As Chanda explained, Vietnam and Cambodia have "had a pretty tormented relationship." Cambodian folk tales even describe the cruelty of the Vietnamese to Khmers. Yet there have also been numerous periods of collaboration between the two peoples.
But recurrent tensions, prompted by fears of Vietnamese "expansionism" and an undeniable strain of paranoia, undermined pre-Democratic Kampuchea Communist cooperation. Cambodians saw their eastern neighbors as "swallowers of other countries' territories."
This was compounded by the fact that, according to Chanda, the Khmer Rouge took an "openly racist" stance toward the Vietnamese.
"The Black Paper," an anti-Vietnamese manifesto created by DK in 1978, describes "the Vietnamese nature as aggressive," Chanda said. While it is "a mixture of fact and fantasy" that allegedly chronicles the history of Cambodian/Vietnamese relations, the document can offer insight into Khmer Rouge ideology, he added.
The issue of anti-Vietnamese racism in Cambodia has intrigued me for some time and, unfortunately, I think many of the same stereotypes (in a less extreme form) exist today. So I tried to find a copy of The Black Paper online.
I was not successful in this endeavor, and was only able to find other articles that quoted from The Black Paper. I've included several interesting Black Paper excerpts below that I pulled from the essay "The Ingratitude of the Crocodiles: the 1978 Cambodian Black Paper," published by the Bulletin of Concerned Asian Scholars in 1980. (It should be noted that one of the essay's authors, Serge Thion, has come under fire for polarizing comments he has made about the Holocaust.)
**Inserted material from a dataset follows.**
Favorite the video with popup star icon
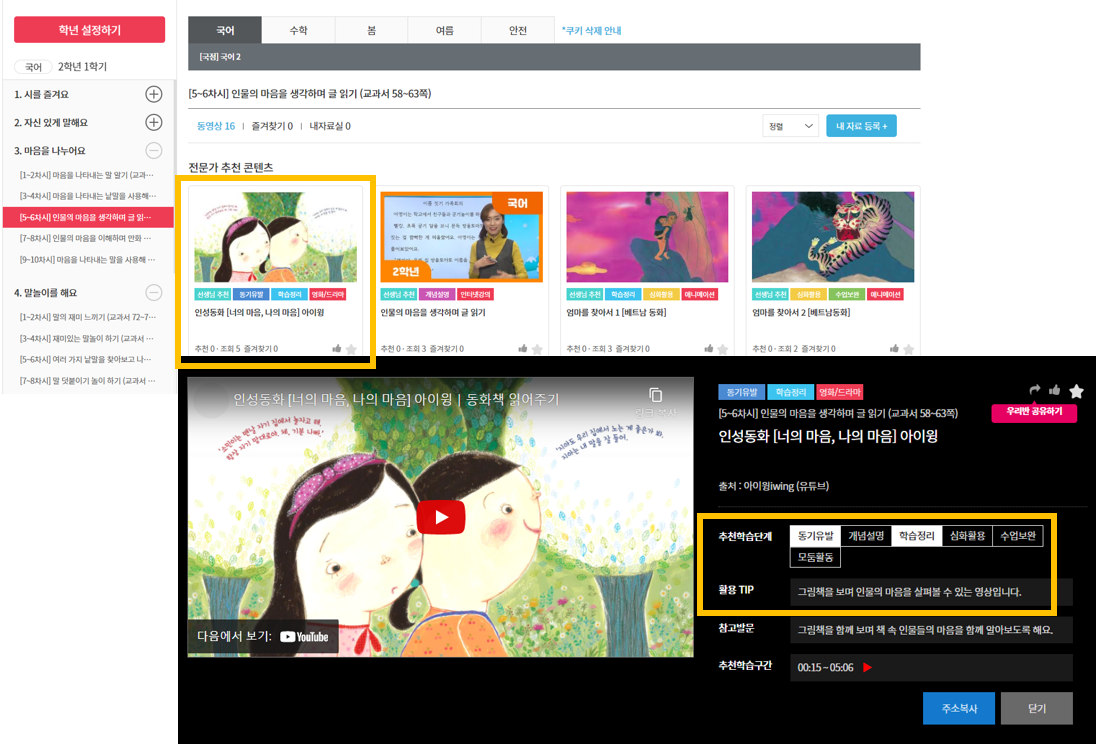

* In The Black Paper, the Vietnamese are described as even more ungrateful than crocodiles.
* The paper refers to the annexationist nature of Vietnam, which has never stopped trying to devour Cambodia.
*Yuon is the name given by Kampuchea's people to the Vietnamese since the epoch of Angkor and it means "savage." The words "Vietnam" and "Vietnamese" are very recent and not often used by Kampuchea's people. (The essay goes on to discredit this explanation, saying that the word "Yuon" exists in both Thai and Cham. Interestingly, "Comrade Duch" still refers to Vietnamese as "Yuon" when he speaks at the tribunal.)
*As they had made the revolution, the Vietnamese enjoyed some prestige in Southeast Asia. At that time, the international community gave them aid and support. Europe supported them. China helped and supported them. The Vietnamese have taken advantage of this support and used it as political support in order to carry out their scheme of expansion and annexation. They wanted to dominate all of "Indochina" . . . They want to take possession of Kampuchea in order to use her as a springboard for their expansion in Southeast Asia . . ."
* The Vietnamese even wanted to teach Kampuchea how to cook rice!
Following Chanda, scholar Craig Etcheson once again began testifying Tuesday afternoon, but was interrupted by defense objections. He may continue his testimony tomorrow.